空き家

【空き家】長崎市内の空き家に関するデータ

今回は、長崎市内の空き家に関するデータをいくつかご紹介いたします。空き家の長崎市内におけるデータは、色々なところが出しています。その情報をまとめて、長崎市内の空き家を考えるきっかけになればと思います。主に下記URLの情報を参考に、抜粋して記載していきます。

 

総務省

令和5年住宅・土地統計調査 住宅数概数集計(速報集計)結果

 

国土交通省

空き家政策の現状と課題及び検討の方向性 国土交通省 住宅局 令和4年10月

 

長崎県の空き家率

 

ここで簡単に言葉のおさらいですが、空き家といっても2種類あります。賃貸・売却用で一時的な空き家になっているものや、2次的空き家(別荘など)という利用している時期以外が空き家の場合もあります。総務省の言葉で「賃貸・売却用及び二次的住宅を除く空き家」というのが、現状で問題になっている空き家になります。それぞれエリアにある住宅すべての総数を「総住宅数」としています。その「総住宅数」のなかで、「賃貸・売却用及び二次的住宅を除く空き家」の割合を出すと、その空き家の率がでてきます。

長崎県内で総住宅数は65万戸。2018年と比べて1万戸減っています。

長崎県の空き家率

注)総務省 令和5年住宅・土地統計調査 住宅数概数集計結果より

 

そこで次に、空き家率に関して、「賃貸・売却用及び二次的住宅を除く空き家」の割合をみていくと9.9%ということになり、2018年の8.7%から1.2%もあがっていることにあります。
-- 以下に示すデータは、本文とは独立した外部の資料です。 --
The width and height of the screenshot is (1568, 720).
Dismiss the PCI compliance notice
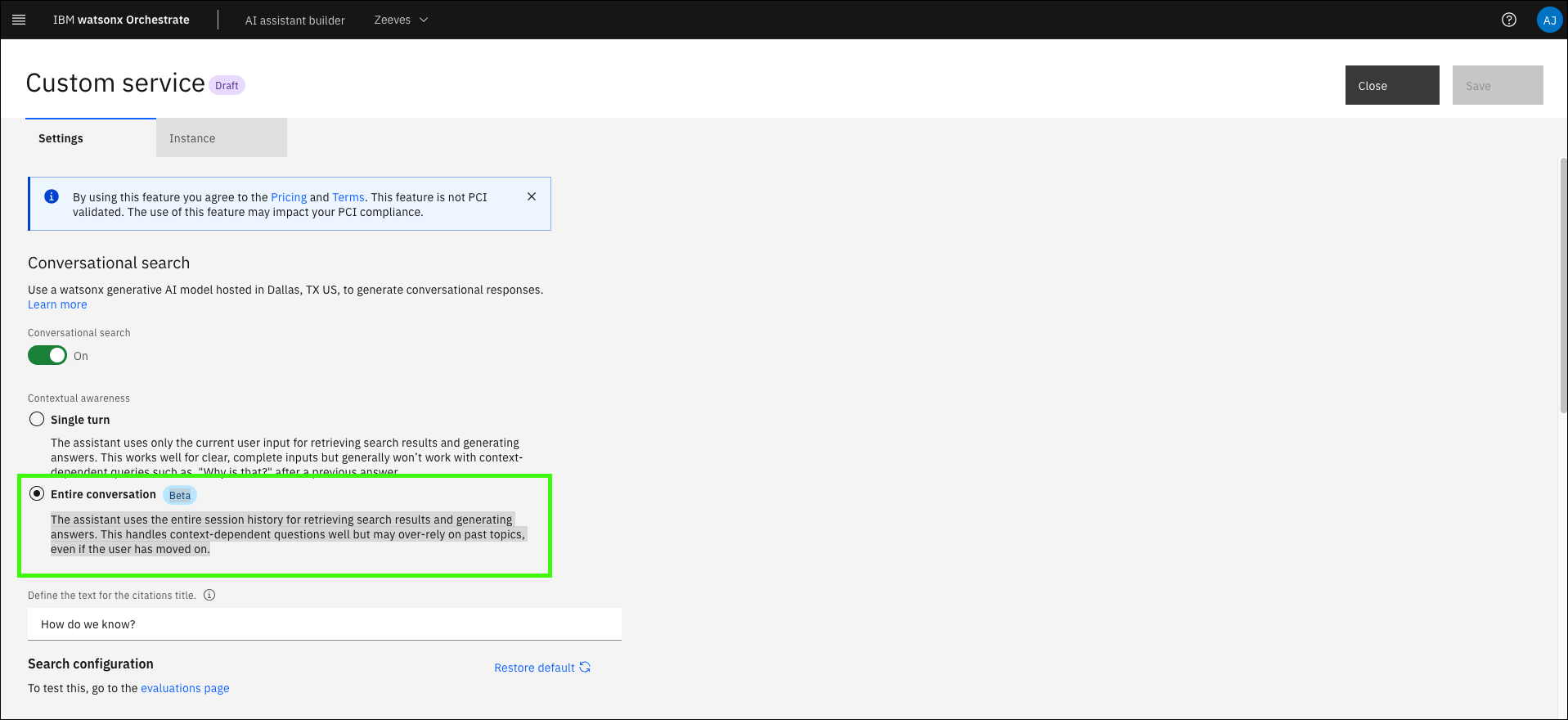coord(532,196)
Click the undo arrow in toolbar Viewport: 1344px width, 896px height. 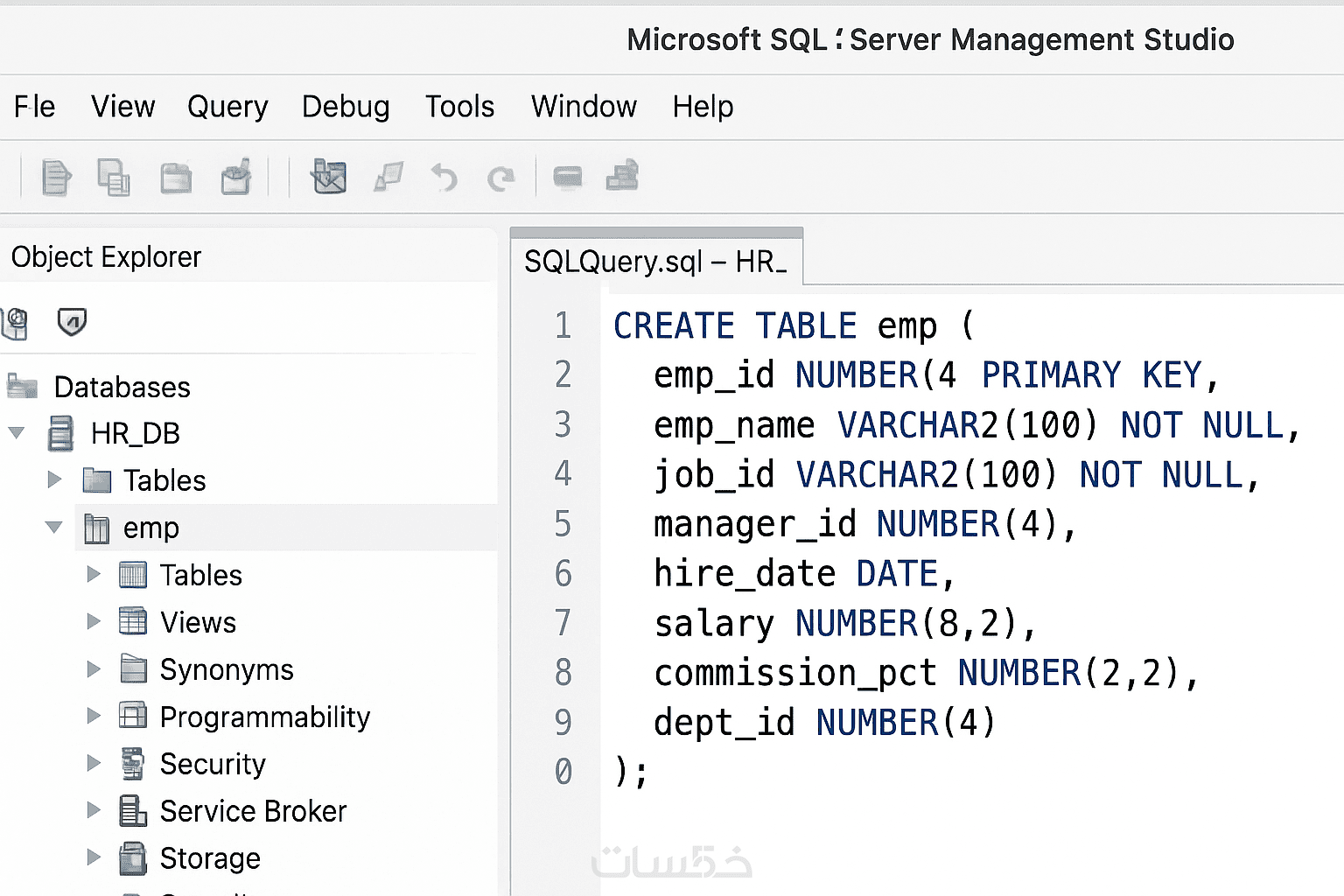tap(444, 178)
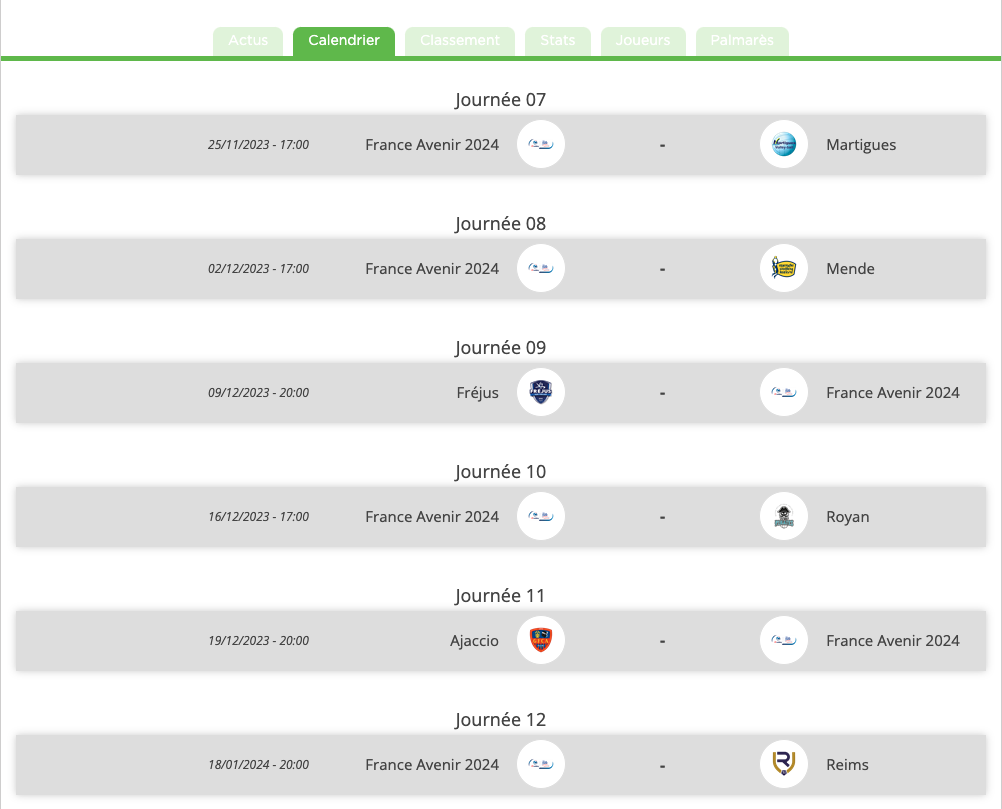Screen dimensions: 1002x809
Task: Click the Royan pirate logo
Action: pos(783,516)
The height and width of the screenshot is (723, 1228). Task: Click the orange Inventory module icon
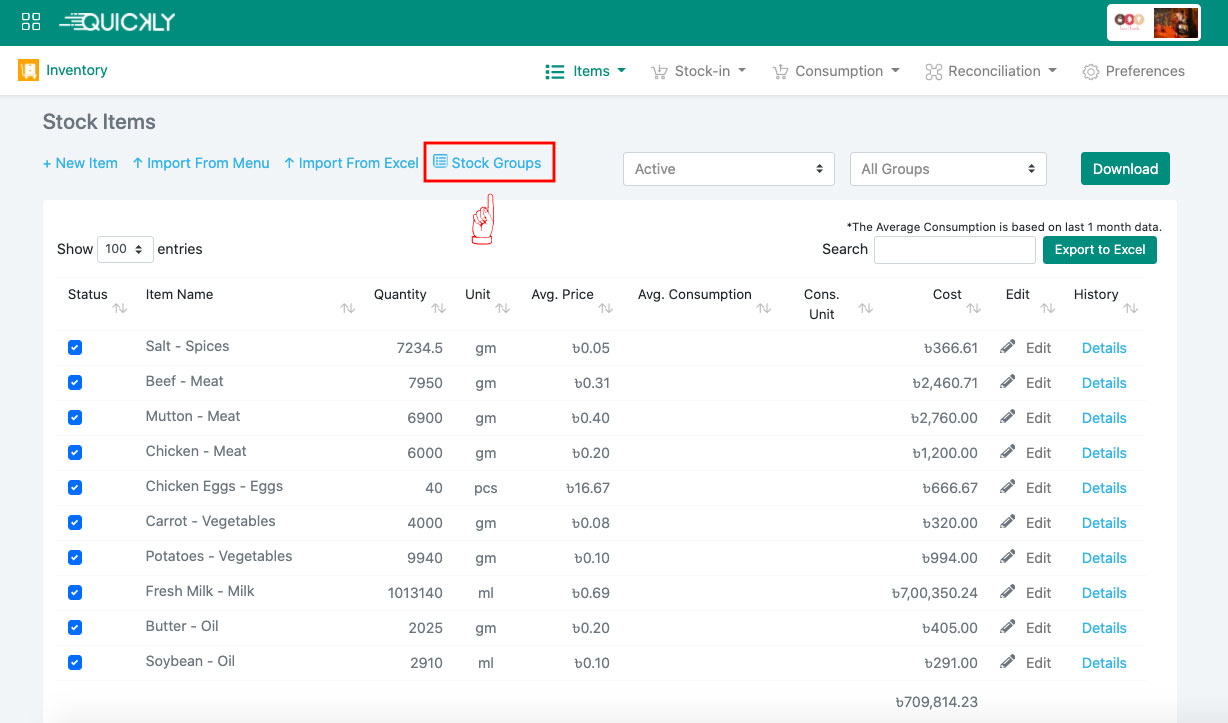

近隣の県と比較すると、佐賀県は、7.6%から7.7%に、熊本県は、7.9%から7.7%にと、空き家率は微増微減という状況のため、1%以上変化があるのは大きいと感じます。佐賀県は平地が多く空き家の再利用がしやすいという仮説もたてられますし、熊本県については、某半導体メーカーの進出により、空き家活用がなされていったという仮説もたちます。九州で1%以上の空き家率増加がみられるのは、長崎県と鹿児島県という結果になりました。

長崎県の空き家率2

注)総務省 令和5年住宅・土地統計調査 住宅数概数集計結果より

 

国土交通省の資料データ

 

2018年時点で「賃貸・売却用及び二次的住宅を除く空き家」は349万戸になっており、これが2030年にはこのままいくと470万戸にのぼると推計されています。
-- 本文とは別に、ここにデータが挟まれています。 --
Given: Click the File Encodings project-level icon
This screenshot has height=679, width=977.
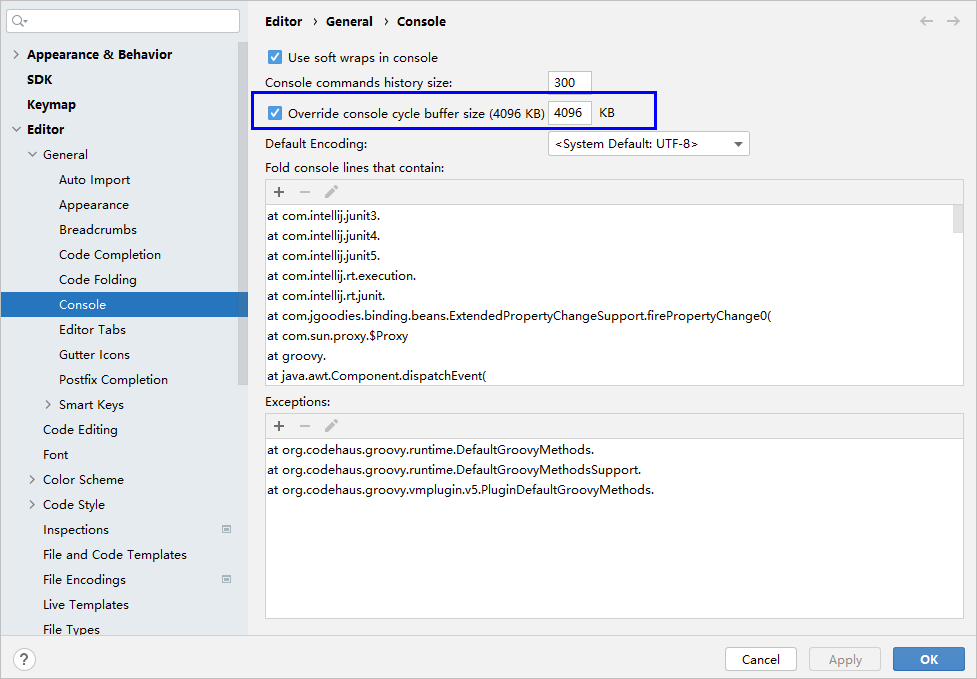Looking at the screenshot, I should [x=226, y=579].
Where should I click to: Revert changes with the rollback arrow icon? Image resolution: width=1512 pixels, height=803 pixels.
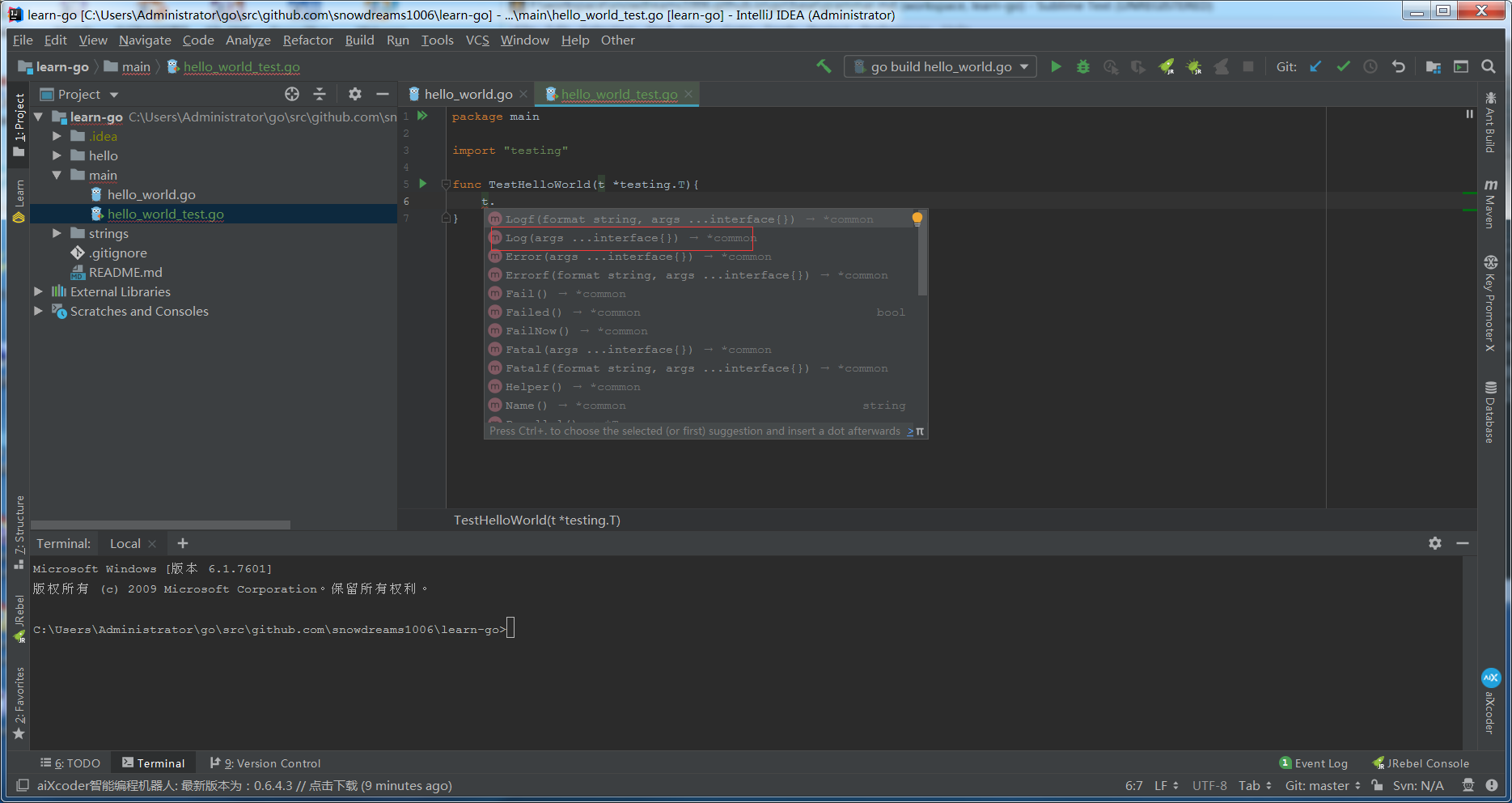point(1398,67)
住生活基本計画によれば、目標として400万戸に抑えようということで、70万戸の抑制を目指します。

国土交通省の資料データ

注)空き家政策の現状と課題及び検討の方向性 国土交通省 住宅局 令和4年10月

 

それらの抑制の方法の一環として、流通させることを目的とした法案が前回の記事にも書きましたが、低廉な空き家の仲介手数料の上限引き上げという策になります。https://nagasakist.jp/blog/101

それ以外にも、国土交通省の資料によると、譲渡所得の特別控除の特例や固定資産税の特例、また、流通部門においては、空き家を取得しやすくする金融機関と連動した支援や、買取再販事業がしやすくなるよう、不動産取得税や登録免許税の特例の検討なども盛り込まれています。こういった具体的な手段にまで表現しているところをみて、さらに空き家問題が深刻化していて、国としても解決の方向に進めていきたいということの意思を感じ取ることができる内容になっています。

 

空き家を長崎市内で減らすには。

 

空き家に関わる事業をしている方々は多くいることは事実ですが、収益物件として運用することはあっても一人一人が個人投資家であることもあり、多くの空き家を減らせているかというとまだまだなところがあると思っています。やはり住宅用として販売できることが、空き家を減らす鍵になっていると当社は考えています。現時点では、住宅用としてリフォームをおこない、住宅ローンで居住していただくような物件を供給している企業はあまり多くありません。理由は、資金力が必要ということと、まだ市場として、新築と比較したときに、価格優位性や利便性にて、空き家再生物件が選ばれるような立ち位置になっていません。リフォーム代が新築より高くなってしまうこともあります。空き家で流通していない物件については、長崎市内において階段や斜面地の立地であることが多いため、新築などで土地を造成したりして駐車場が敷地内にあり、道路づけがいい物件と比較すると利便性に欠けるところがでてきてしまいます。そうすると、室内の空間をデザインや機能面で工夫して優位性を出すなど、工夫が必要になってきます。その物件がいつ売れるかどうかがまだ不透明な段階で、そのデザインや機能面を充実させて、新築と比較して販売していくという資金力が備わっていく、またはそういった企業が増えていくことで、空き家再生が進んでいくと考えています。

 

まとめ

 

今回は、空き家に関するデータを用いて、少しふみこんで色々と紹介させていただきました。総務省と国土交通省の出されている資料は大変興味深くいつもことあるごとに拝見しておりますが、大変重要なことがかかれているため、もしご興味があればみてみてください。